## BEGIN RECORDS FOR THE TASK

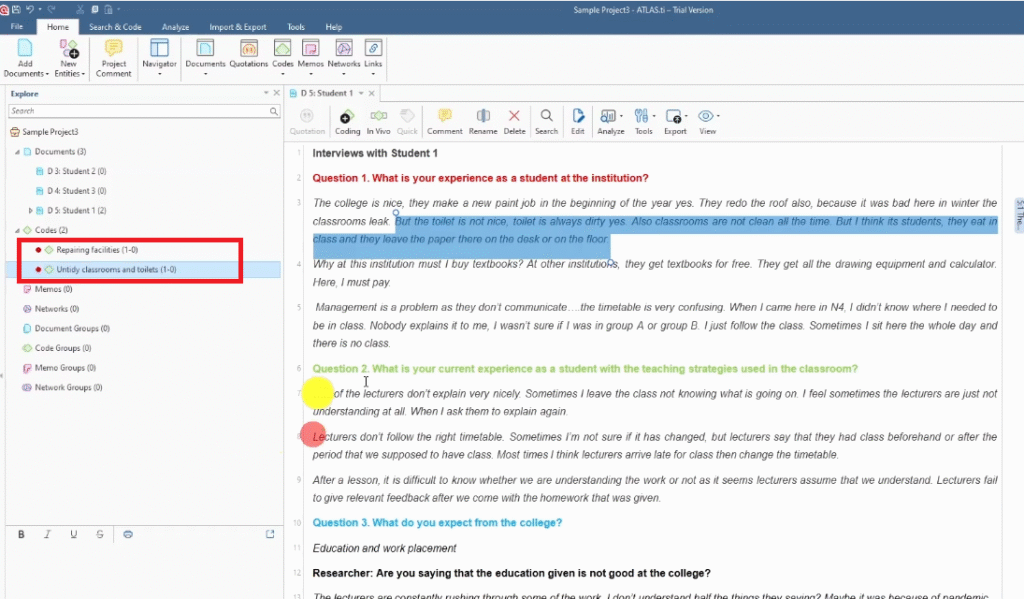The width and height of the screenshot is (1024, 599).
Task: Click the Rename icon
Action: 483,121
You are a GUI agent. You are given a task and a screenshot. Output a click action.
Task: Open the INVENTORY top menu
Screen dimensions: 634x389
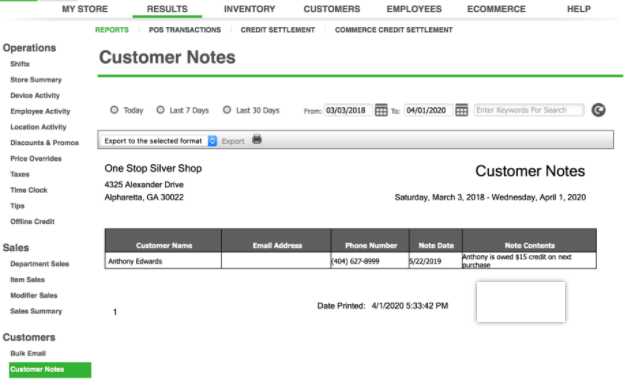pyautogui.click(x=249, y=9)
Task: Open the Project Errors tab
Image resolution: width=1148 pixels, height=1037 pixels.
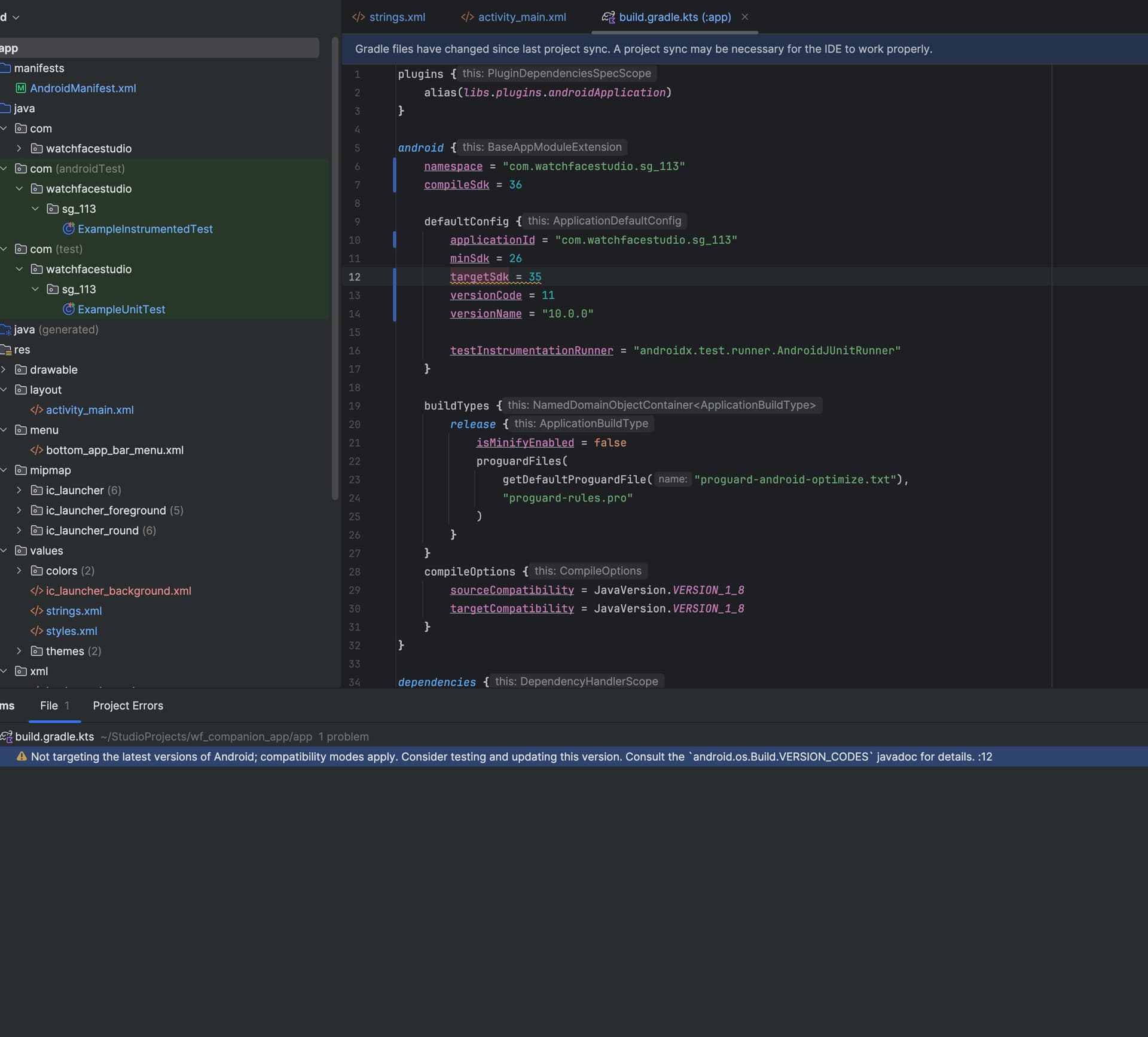Action: 128,706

## END RECORDS FOR THE TASK

● EXERCISE BRIEF
Rewrite all the rows above, replacing "Open" with "Go to" and keeping everything else the same. Leave the pictures out.

● REPLY
The width and height of the screenshot is (1024, 599).
Task: Click the Rename icon
Action: 483,121
You are a GUI agent. You are given a task and a screenshot. Output a click action.
Task: Go to the INVENTORY top menu
Screen dimensions: 634x389
pyautogui.click(x=249, y=9)
Task: Go to the Project Errors tab
Image resolution: width=1148 pixels, height=1037 pixels.
Action: 128,706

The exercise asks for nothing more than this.